GML is a promising model for integrating geodata within data warehouses. The resulting databases are generally large and require spatial operators to be handled. Depending on the size of the target geographical data and the number and complexity of operators in a query, the processing time may quickly become prohibitive. To optimize spatial queries over GML encoded data, this chapter introduces a novel cache-based architecture. A new cache replacement policy is then proposed. It takes into account the containment properties of geographical data and predicates, and allows evicting the most irrelevant values from the cache. Experiences with the GeoCache prototype show the effectiveness of the proposed architecture with the associated replacement policy, compared to existing works.
The increasing accumulation of geographical data and the heterogeneity of Geographical Information Systems (GISs) make difficult efficient query processing in distributed GIS. Novel architectures (Zhang, 2001) (Gupta, 1999) (Leclercq, 1999) (Chen, 2000) (Paolucci, 2001) (Corocoles, 2003) (Boucelma, 2002) (Stoimenov, 2000) (Voisard, 1999) are based on XML, which becomes a standard for exchanging data between heterogeneous sources. Proposed by OpenGIS (OpenGIS, 2003), GML is an XML encoding for the modeling, transport, and storage of geographical information including both the spatial and non-spatial fragments of geographical data (called features). As stressed in (Savary, 2003), we believe that GML is a promising model for geographical data mediating and warehousing purpose.
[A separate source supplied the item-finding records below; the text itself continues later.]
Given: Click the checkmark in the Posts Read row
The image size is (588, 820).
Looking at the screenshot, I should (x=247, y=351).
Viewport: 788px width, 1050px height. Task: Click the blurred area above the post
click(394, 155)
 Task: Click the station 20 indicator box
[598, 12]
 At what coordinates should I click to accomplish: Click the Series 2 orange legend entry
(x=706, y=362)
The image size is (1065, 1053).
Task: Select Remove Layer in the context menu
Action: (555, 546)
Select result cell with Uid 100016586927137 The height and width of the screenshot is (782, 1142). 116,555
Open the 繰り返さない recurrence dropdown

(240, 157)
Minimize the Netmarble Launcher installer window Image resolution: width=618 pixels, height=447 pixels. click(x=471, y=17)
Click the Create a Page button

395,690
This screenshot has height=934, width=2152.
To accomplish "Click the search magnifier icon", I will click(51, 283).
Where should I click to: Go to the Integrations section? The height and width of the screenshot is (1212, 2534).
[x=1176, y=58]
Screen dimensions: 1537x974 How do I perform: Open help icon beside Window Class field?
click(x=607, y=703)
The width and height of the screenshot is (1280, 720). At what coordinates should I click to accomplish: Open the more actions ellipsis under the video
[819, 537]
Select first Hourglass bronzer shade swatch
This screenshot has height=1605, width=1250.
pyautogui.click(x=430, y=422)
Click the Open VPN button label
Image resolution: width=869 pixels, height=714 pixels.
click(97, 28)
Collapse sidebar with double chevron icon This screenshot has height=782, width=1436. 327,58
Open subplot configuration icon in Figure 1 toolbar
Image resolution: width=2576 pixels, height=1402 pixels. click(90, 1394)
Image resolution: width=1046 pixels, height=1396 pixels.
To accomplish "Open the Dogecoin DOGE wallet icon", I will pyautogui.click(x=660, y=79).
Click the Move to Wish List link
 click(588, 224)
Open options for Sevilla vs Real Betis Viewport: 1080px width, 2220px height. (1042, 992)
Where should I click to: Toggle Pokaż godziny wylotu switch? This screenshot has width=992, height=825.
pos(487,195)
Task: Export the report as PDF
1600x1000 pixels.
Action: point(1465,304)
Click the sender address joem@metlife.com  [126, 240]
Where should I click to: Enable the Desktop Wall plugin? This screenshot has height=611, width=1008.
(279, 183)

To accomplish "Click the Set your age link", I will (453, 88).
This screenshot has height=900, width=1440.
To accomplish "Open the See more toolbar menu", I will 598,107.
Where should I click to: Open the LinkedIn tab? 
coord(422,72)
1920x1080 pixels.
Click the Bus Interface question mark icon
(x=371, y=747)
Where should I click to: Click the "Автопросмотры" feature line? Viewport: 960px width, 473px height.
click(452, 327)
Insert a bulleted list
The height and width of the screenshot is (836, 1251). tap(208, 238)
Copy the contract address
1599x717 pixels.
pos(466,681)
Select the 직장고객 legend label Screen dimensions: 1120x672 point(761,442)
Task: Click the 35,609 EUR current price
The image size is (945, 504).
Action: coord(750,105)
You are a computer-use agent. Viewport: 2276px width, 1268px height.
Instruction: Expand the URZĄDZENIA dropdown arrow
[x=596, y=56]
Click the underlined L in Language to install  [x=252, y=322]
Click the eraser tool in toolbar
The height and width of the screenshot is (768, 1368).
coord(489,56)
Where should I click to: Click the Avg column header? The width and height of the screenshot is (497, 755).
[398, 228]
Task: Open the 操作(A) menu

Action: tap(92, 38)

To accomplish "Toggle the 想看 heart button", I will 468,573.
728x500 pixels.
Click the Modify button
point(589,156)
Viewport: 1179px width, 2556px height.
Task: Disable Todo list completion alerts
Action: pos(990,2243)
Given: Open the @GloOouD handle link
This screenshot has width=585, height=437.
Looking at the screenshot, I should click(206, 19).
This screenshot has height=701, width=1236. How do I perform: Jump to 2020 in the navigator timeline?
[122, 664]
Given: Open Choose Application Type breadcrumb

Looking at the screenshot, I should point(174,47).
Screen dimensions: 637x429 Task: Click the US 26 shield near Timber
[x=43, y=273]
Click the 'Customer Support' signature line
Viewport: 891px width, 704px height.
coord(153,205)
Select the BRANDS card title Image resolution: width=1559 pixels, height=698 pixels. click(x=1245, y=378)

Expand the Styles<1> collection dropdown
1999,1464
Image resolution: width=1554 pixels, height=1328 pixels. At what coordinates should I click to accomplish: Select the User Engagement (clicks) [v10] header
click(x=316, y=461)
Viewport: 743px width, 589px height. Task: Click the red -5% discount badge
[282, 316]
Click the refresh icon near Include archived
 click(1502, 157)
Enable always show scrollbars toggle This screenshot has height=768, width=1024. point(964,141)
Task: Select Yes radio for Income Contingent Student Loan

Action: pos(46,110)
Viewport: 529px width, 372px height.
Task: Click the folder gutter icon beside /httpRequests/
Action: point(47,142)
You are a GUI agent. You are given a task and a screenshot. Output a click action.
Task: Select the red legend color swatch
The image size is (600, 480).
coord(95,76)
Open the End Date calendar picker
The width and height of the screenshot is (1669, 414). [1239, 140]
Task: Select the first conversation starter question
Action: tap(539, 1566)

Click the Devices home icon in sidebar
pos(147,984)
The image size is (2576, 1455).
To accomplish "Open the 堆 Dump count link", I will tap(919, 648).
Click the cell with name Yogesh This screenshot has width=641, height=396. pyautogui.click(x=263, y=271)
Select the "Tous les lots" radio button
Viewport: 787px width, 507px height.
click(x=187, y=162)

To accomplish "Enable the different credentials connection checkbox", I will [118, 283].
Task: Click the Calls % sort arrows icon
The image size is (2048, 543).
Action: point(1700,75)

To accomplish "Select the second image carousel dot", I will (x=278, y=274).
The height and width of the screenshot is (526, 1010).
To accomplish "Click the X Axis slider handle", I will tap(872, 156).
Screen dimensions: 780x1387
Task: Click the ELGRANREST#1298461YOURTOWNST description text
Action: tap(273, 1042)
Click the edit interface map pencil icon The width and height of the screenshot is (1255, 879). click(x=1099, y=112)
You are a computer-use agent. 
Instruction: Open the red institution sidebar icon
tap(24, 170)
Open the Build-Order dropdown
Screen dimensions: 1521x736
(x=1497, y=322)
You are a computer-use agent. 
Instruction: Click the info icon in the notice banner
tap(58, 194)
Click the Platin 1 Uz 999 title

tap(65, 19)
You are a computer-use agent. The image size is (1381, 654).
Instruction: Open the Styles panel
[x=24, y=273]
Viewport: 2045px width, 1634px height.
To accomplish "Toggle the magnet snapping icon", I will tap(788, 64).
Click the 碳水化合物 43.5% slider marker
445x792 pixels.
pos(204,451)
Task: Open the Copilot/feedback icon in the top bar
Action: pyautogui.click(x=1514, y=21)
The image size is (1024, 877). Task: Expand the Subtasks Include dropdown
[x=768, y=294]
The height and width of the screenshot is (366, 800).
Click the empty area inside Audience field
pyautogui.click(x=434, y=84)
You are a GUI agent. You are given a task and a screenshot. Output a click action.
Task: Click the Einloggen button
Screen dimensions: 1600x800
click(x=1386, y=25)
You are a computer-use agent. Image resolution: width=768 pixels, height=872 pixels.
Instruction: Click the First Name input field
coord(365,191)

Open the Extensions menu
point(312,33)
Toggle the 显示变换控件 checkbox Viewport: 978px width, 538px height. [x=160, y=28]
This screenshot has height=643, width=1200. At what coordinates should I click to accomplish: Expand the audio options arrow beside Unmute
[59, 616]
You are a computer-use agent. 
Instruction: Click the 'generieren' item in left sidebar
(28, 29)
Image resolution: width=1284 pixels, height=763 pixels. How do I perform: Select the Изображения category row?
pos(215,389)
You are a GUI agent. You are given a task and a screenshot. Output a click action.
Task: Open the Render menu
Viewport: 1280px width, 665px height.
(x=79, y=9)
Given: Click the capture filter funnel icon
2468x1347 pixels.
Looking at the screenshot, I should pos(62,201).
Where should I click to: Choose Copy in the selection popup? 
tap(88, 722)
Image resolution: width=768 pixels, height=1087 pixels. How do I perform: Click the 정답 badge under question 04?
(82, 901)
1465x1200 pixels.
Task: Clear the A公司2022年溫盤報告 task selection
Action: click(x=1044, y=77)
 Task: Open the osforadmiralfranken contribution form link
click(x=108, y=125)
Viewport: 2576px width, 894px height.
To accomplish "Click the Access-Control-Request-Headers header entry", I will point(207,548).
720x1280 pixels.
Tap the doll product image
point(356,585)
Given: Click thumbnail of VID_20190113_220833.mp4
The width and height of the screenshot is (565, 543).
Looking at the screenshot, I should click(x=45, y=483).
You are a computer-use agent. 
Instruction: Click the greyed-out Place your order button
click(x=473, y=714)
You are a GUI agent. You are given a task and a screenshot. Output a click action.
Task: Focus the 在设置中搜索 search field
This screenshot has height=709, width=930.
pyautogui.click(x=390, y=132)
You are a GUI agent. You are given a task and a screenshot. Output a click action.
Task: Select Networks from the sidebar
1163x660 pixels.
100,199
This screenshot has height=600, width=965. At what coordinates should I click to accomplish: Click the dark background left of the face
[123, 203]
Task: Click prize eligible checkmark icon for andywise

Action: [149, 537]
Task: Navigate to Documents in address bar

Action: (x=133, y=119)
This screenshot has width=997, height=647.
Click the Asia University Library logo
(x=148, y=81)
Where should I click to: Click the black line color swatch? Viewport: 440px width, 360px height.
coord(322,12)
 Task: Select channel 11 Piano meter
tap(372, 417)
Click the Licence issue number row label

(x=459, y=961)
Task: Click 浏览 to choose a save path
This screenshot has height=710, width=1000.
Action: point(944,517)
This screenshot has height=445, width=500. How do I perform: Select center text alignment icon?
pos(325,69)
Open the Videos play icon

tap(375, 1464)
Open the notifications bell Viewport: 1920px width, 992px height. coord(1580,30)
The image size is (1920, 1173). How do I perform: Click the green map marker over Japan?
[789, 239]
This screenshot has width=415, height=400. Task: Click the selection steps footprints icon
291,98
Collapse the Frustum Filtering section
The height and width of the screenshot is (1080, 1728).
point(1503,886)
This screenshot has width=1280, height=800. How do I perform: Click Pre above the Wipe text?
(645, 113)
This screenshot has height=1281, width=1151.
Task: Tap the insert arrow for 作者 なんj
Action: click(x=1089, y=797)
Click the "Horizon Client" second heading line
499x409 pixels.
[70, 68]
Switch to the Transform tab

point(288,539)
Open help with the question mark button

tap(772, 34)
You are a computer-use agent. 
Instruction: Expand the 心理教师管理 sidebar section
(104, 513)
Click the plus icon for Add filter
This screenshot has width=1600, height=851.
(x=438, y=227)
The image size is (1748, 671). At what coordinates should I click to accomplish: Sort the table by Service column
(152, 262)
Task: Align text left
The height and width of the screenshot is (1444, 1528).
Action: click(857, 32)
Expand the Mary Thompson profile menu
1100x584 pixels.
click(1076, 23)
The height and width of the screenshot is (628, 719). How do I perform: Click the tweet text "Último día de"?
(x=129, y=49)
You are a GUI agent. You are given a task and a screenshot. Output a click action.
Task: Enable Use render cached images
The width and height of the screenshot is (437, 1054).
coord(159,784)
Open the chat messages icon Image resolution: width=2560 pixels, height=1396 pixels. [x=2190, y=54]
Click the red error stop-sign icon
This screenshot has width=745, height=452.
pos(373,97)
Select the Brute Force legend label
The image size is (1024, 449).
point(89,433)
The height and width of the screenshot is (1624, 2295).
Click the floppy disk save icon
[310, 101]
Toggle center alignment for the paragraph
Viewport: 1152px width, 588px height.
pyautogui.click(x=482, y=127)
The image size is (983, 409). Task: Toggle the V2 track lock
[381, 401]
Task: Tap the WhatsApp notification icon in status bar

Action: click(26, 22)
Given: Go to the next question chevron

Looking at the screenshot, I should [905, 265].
By their nature, geographical data are large. Thus GML documents are often of important size. The processing time of geographical queries over such documents in a data warehouse can become too large for several reasons:
The query evaluator needs to parse entire documents to find and extract query relevant data.
Spatial operators are not cost effective, especially if the query contains complex selections and joins on large GML documents.
Moreover, computational costs of spatial operators are generally more expensive than those of standard relational operators. Thus, geographical queries on GML documents raise the problem of memory and CPU consumption. To solve this problem, we propose to exploit the specificities of a semantic cache (Dar, 1996) with an optimized data structure. The proposed structure aims at considerably reducing memory space by avoiding storing redundant values. Furthermore, a new cache replacement policy is proposed. It keeps in cache the most relevant data for better efficiency.
Related works generally focus on spatial data stored in object-relational databases (Beckmann, 1990). The proposed cache organizations are better suitable for tuple-oriented data structures (Brinkhoff, 2002). Most cache replacement policies are based on Least Recently Used (LRU) and its variants. Other cache replacement policies proposed in the literature (Lorenzetti, 1996) (Cao, 1997) (Arlitt, 1999) deal with relational or XML databases, but have not yet investigated the area of XML spatial databases.
The rest of the paper is organized as follows: Section 2 gives an overview of related works. Section 3 presents our cache architecture adapted for GML geographical data. Section 4 discusses about the inference rules of spatial operators and presents an efficient replacement policy for geographical data considering inference between spatial operators. Section 5 shows some results of the proposed cache implementation and replacement policy. Finally, the conclusion summarizes our contributions and points out the main advantages of the proposed GML cache-based architecture.